● Extrait fourni

◆ ◆ ◆ ◆ ◆ ◆ ◆

• Marion des Pierres, tome 1, Pèlerins des Ténèbres ; Serge Brussolo

    « Les gens d'église prétendent combattre le diable, mais ils n'existent que par lui. S'il était effectivement vaincu, ils perdraient du même coup toute raison d'exister.  »

    Marion des Pierres, tome 1, Pèlerins des Ténèbres ; Serge Brussolo

    Publié en 2003

    Editions Le Livre de Poche (collection Policier)

    286 pages

    Premier tome de la saga Marion des Pierres

    Résumé :

    Enfermé dans une cage de fer, dans les oubliettes d'une abbaye, un moine dément raconte que le pèlerinage dont il avait la charge s'est terminé en enfer. Le diable, affirme-t-il, a emporté tous ceux qui l'accompagnaient.
    Que se passe-t-il en réalité dans les montagnes où serpente l'interminable route menant aux reliques de saint Gaudémon, martyr jadis supplicié par Caligula, l'empereur fou ? Une chose est sûre, beaucoup de gens disparaissent et les sommets semblent habités par des créatures de légende qui ont fait des pèlerins leur gibier quotidien.
    Quel secret, quel complot hérétique tente-t-on de dissimuler sous le masque de la superstition ? Marion, la jeune tailleuse d'ex-voto, sera-t-elle plus chanceuse que ceux qui l'ont précédée sur les chemins du mystère... ou succombera-t-elle, à son tour, aux sortilèges du pèlerinage maudit ?

◆ ◆ ◆ ◆ ◆ ◆ ◆

● Informations fournies

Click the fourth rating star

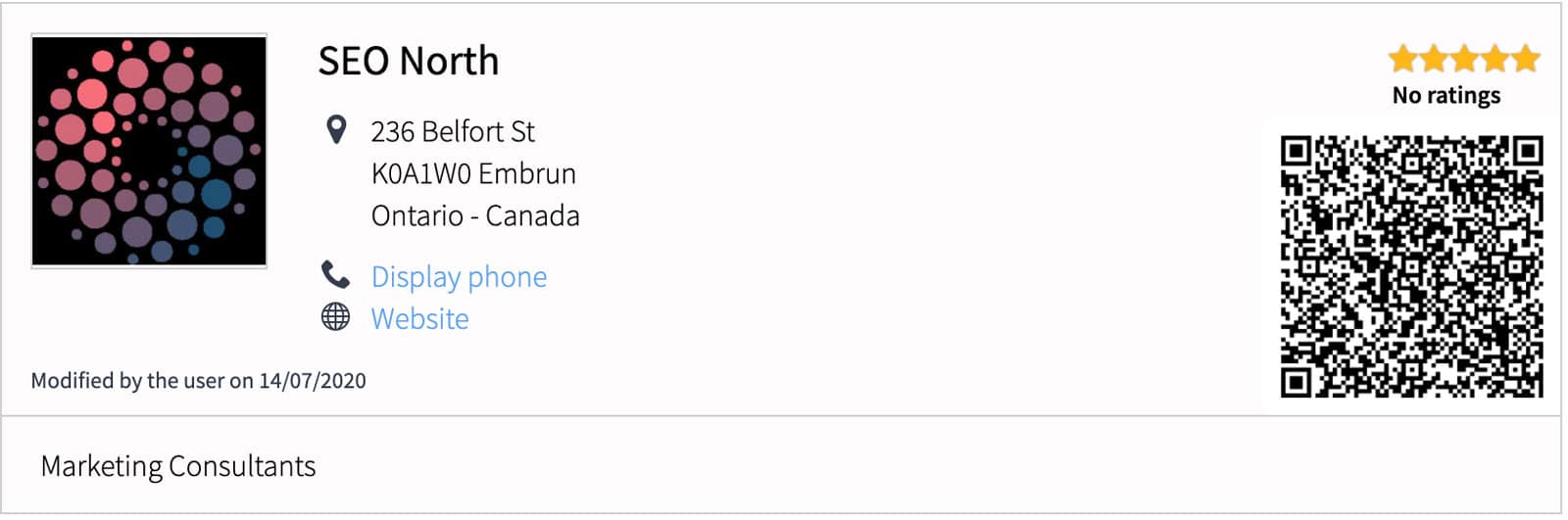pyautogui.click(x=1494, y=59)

◆ ◆ ◆ ◆ ◆ ◆ ◆

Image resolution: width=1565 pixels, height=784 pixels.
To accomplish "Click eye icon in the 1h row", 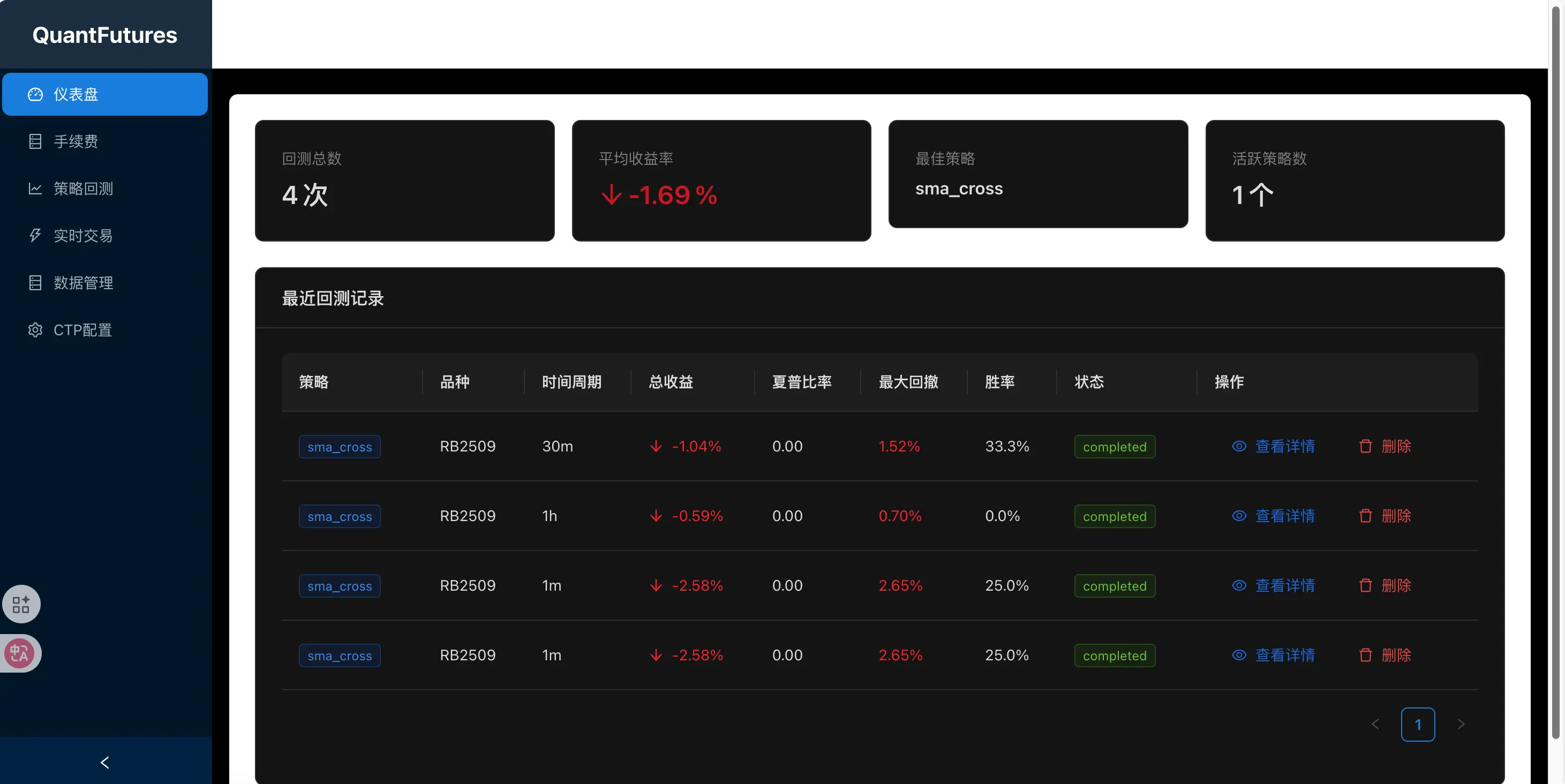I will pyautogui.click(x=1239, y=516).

◆ ◆ ◆ ◆ ◆ ◆ ◆

Citez mot pour mot le passage de la fiche du roman qui commence par « Publié en 2003 » et se poursuit jusqu'à « leur gibier quotidien. ».

Publié en 2003

    Editions Le Livre de Poche (collection Policier)

    286 pages

    Premier tome de la saga Marion des Pierres

    Résumé :

    Enfermé dans une cage de fer, dans les oubliettes d'une abbaye, un moine dément raconte que le pèlerinage dont il avait la charge s'est terminé en enfer. Le diable, affirme-t-il, a emporté tous ceux qui l'accompagnaient.
    Que se passe-t-il en réalité dans les montagnes où serpente l'interminable route menant aux reliques de saint Gaudémon, martyr jadis supplicié par Caligula, l'empereur fou ? Une chose est sûre, beaucoup de gens disparaissent et les sommets semblent habités par des créatures de légende qui ont fait des pèlerins leur gibier quotidien.